Type representing resources for an MPI job.

Constructors

MPIJob
Fields mpiNodes :: Int mpiNTasksPerNode :: Int

Instances

Instances details

Eq MPIJob Source #
Instance details Defined in Hyperion.Cluster Methods (==) :: MPIJob -> MPIJob -> Bool # (/=) :: MPIJob -> MPIJob -> Bool #
Ord MPIJob Source #
Instance details Defined in Hyperion.Cluster Methods compare :: MPIJob -> MPIJob -> Ordering # (<) :: MPIJob -> MPIJob -> Bool # (<=) :: MPIJob -> MPIJob -> Bool # (>) :: MPIJob -> MPIJob -> Bool # (>=) :: MPIJob -> MPIJob -> Bool # max :: MPIJob -> MPIJob -> MPIJob # min :: MPIJob -> MPIJob -> MPIJob #
Show MPIJob Source #
Instance details Defined in Hyperion.Cluster Methods showsPrec :: Int -> MPIJob -> ShowS # show :: MPIJob -> String # showList :: [MPIJob] -> ShowS #
Generic MPIJob Source #
Instance details Defined in Hyperion.Cluster Associated Types type Rep MPIJob :: Type -> Type # Methods from :: MPIJob -> Rep MPIJob x # to :: Rep MPIJob x -> MPIJob #
ToJSON MPIJob Source #
Instance details Defined in Hyperion.Cluster Methods toJSON :: MPIJob -> Value # toEncoding :: MPIJob -> Encoding # toJSONList :: [MPIJob] -> Value # toEncodingList :: [MPIJob] -> Encoding #
FromJSON MPIJob Source #
Instance details Defined in Hyperion.Cluster Methods parseJSON :: Value -> Parser MPIJob # parseJSONList :: Value -> Parser [MPIJob] #
Binary MPIJob Source #
Instance details Defined in Hyperion.Cluster Methods put :: MPIJob -> Put # get :: Get MPIJob # putList :: [MPIJob] -> Put #
type Rep MPIJob Source #
Instance details Defined in Hyperion.Cluster type Rep MPIJob = D1 ('MetaData "MPIJob" "Hyperion.Cluster" "hyperion-0.1.0.0-BChDBJtiU1m4GBpewNuAxw" 'False) (C1 ('MetaCons "MPIJob" 'PrefixI 'True) (S1 ('MetaSel ('Just "mpiNodes") 'NoSourceUnpackedness 'NoSourceStrictness 'DecidedLazy) (Rec0 Int) :*: S1 ('MetaSel ('Just "mpiNTasksPerNode") 'NoSourceUnpackedness 'NoSourceStrictness 'DecidedLazy) (Rec0 Int)))

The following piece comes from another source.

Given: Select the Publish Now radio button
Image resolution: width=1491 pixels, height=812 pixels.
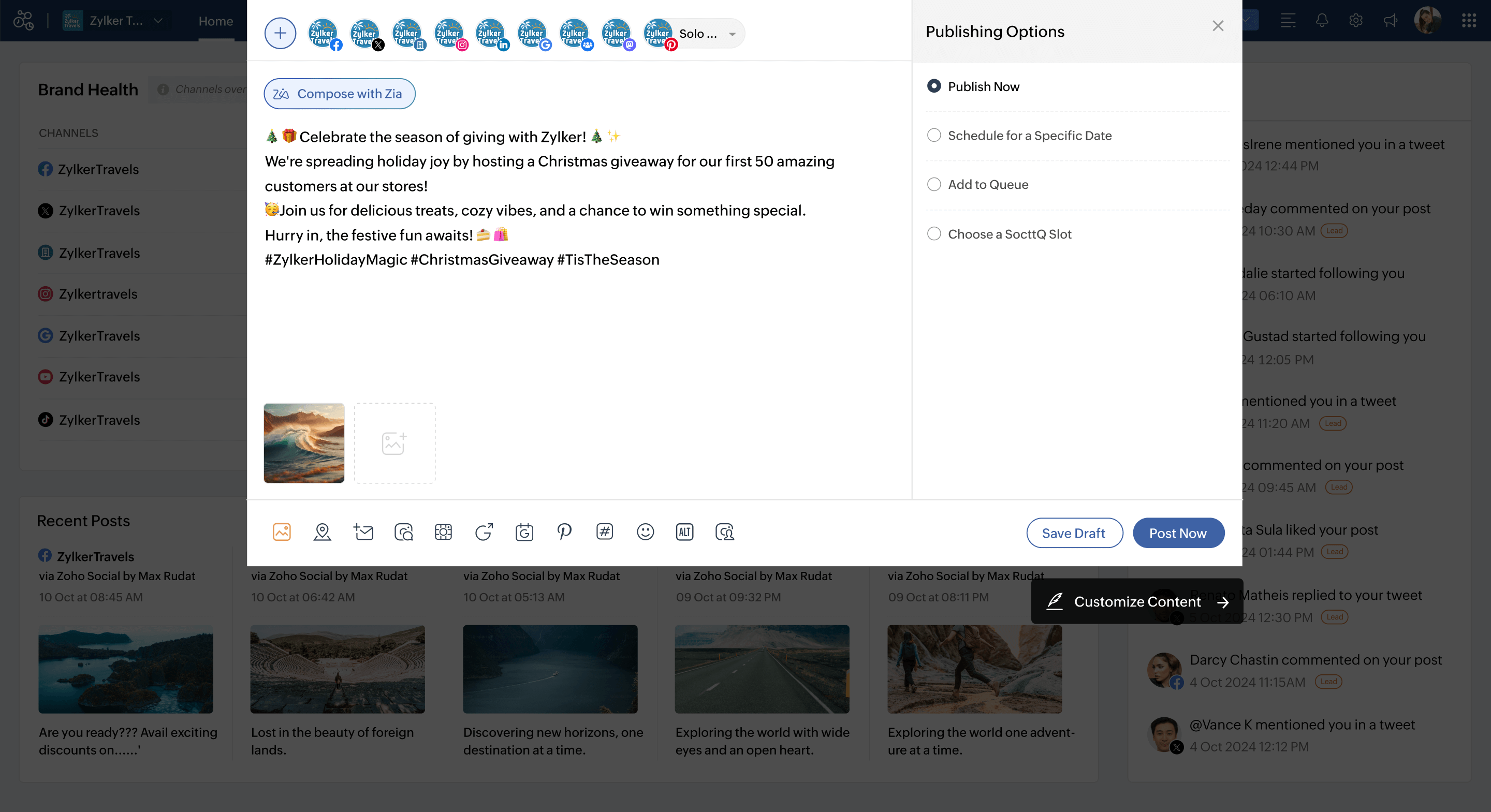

runCluster :: ClusterEnv -> Cluster a -> IO a Source #

modifyJobOptions :: (SbatchOptions -> SbatchOptions) -> ClusterEnv -> ClusterEnv Source #

setJobOptions :: SbatchOptions -> ClusterEnv -> ClusterEnv Source #

setJobTime :: NominalDiffTime -> ClusterEnv -> ClusterEnv Source #

setJobMemory :: Text -> ClusterEnv -> ClusterEnv Source #

setJobType :: MPIJob -> ClusterEnv -> ClusterEnv Source #

setSlurmPartition :: Text -> ClusterEnv -> ClusterEnv Source #

setSlurmConstraint :: Text -> ClusterEnv -> ClusterEnv Source #

setSlurmAccount :: Text -> ClusterEnv -> ClusterEnv Source #

setSlurmQos :: Text -> ClusterEnv -> ClusterEnv Source #

defaultDBRetries :: Int Source #

The default number of retries to use in withConnectionRetry. Set to 20.

dbConfigFromProgramInfo :: ProgramInfo -> IO DatabaseConfig Source #

runDBWithProgramInfo :: ProgramInfo -> ReaderT DatabaseConfig IO a -> IO a Source #

slurmWorkerLauncher Source #

Arguments

:: Maybe Text	Email address to send notifications to if sbatch fails or there is an error in a remote job. `Nothing` means no emails will be sent.
-> FilePath	Path to this hyperion executable
-> HoldMap	HoldMap used by the HoldServer
-> Int	Port used by the HoldServer (needed for error messages)
-> TokenPool	TokenPool for throttling the number of submitted jobs
-> SbatchOptions
-> ProgramInfo
-> WorkerLauncher JobId

newWorkDir :: (Binary a, Typeable a, ToJSON a, HasProgramInfo env, HasDB env, MonadReader env m, MonadIO m, MonadCatch m) => a -> m FilePath Source #

Construct a working directory for the given object, using its ObjectId. Will be a subdirectory of programDataDir. Created automatically, and saved in the database.